-3

I wish to add one day to a given date.If i pass 2018-08-05,the below method returns 2018-08-06 which is expected. But if the pass the last date of the month -2018-08-31,it returns 2018-08-01 instead of expected result 2018-09-01.

DateFormat format = new SimpleDateFormat("yyyy-mm-dd", Locale.ENGLISH);
Date date = null;
try {
    date = format.parse("2018-08-31");
} catch (ParseException e) {
}
Calendar cal = Calendar.getInstance();
cal.setTime(date);
cal.add(Calendar.DATE ,1);
return format.format(cal.getTime());
eshaa
  • 386
  • 2
  • 7
  • 26
  • 6
    Your format is wrong, it should be `yyyy-MM-dd` with uppercase `M`. If you are on Java 8, though, then don't use the outdated `Date`/`Calendar`, [use `LocalDate`](https://stackoverflow.com/a/20906602/3178068). – TiiJ7 Sep 08 '18 at 10:07

3 Answers3

5

You're using the old calendar/date API. This API is quite bad (it does weird things and does not accurately model how dates actually work).

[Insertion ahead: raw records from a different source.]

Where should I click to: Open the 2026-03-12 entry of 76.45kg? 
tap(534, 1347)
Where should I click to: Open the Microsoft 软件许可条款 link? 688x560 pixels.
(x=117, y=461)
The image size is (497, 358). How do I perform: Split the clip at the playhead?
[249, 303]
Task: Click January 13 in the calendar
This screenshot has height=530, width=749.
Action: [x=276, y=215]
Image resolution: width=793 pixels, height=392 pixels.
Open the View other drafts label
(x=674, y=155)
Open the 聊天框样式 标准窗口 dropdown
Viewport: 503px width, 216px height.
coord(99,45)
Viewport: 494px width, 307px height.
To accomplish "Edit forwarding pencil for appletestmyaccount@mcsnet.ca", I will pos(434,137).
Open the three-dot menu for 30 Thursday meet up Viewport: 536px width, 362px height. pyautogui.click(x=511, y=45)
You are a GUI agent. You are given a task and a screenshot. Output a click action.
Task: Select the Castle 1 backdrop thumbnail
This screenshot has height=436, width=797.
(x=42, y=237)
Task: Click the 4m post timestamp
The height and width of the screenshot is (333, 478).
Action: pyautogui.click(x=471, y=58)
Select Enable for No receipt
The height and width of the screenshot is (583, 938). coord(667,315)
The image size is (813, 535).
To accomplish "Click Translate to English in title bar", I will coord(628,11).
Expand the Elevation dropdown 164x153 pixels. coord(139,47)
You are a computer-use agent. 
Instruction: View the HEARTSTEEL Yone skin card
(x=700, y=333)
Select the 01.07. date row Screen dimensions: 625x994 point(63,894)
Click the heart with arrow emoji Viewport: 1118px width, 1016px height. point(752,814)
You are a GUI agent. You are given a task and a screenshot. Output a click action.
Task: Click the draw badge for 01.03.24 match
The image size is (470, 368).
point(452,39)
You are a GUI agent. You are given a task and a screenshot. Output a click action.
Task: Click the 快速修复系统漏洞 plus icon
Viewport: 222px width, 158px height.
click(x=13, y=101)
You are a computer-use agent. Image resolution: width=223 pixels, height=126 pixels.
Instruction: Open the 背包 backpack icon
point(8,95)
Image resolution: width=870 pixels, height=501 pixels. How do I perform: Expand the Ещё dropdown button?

It has been replaced with the new java.time API. I strongly suggest you use that instead. If you're on java7 or below, you can use the 'JSR310-backport' library to your dependency list to use this API. (JSR310 is the name for this addition to java).

In java.time, you'd do:

import java.time.LocalDate;
import java.time.format.DateTimeFormatter;

public class Test {
  public static void main(String[] args) {   
    DateTimeFormatter fmt = DateTimeFormatter.ofPattern("yyyy-MM-dd");
    LocalDate date = LocalDate.parse("2018-08-31", fmt);
    System.out.println(fmt.format(date.plusDays(1)));

    // yyyy-MM-dd so happens to be the default for LocalDate, so...
    // we can make it a lot simpler:
    date = LocalDate.parse("2018-08-31");
    System.out.println(date.plusDays(1));
  }
}
rzwitserloot
  • 85,357
  • 5
  • 51
  • 72
0

The bug is in the pattern of your SimpleDateFormat which you use for input and output. This dual-use masks the error:

public class Main {
    public static void main(String[] args) throws Exception {
        DateFormat format = new SimpleDateFormat("yyyy-mm-dd", Locale.ENGLISH);
        Date date = format.parse("2018-08-31");

        System.out.println("format: " + format.format(date) +", real: " + date);

        Calendar cal = Calendar.getInstance();
        cal.setTime(date);
        cal.add(Calendar.DATE ,1);

        System.out.println("format: " + format.format(cal.getTime()) +", real: " + cal.getTime());
    }
}

This gives you:

format: 2018-08-31, real: Wed Jan 31 00:08:00 CET 2018
format: 2018-08-01, real: Thu Feb 01 00:08:00 CET 2018

Using the right pattern yyyy-MM-dd produces the right answer:

format: 2018-08-31, real: Fri Aug 31 00:00:00 CEST 2018
format: 2018-09-01, real: Sat Sep 01 00:00:00 CEST 2018

Since the new and the old Java-Time API use the same patterns, simply adopting the new API will not help in this case.

A.H.
  • 63,967
  • 15
  • 92
  • 126
  • Correction: Adopting the modern API will help the first bit of the way since it will throw an exception and you will thereby be notified that you have got an error in your code. – Ole V.V. Sep 11 '18 at 09:47
-1
DateFormat format = new SimpleDateFormat("yyyy-MM-dd", Locale.ENGLISH);
Date date = null;
try {
date = format.parse("2018-08-31");
} catch (ParseException e) {
}
Calendar cal = new GregorianCalendar();
cal.setTime(date);
cal.setTimeInMillis(cal.getTimeInMillis() + 86400000); //86400000ms = 1 day
return format.format(cal.getTime());
Ali ZD
  • 85
  • 9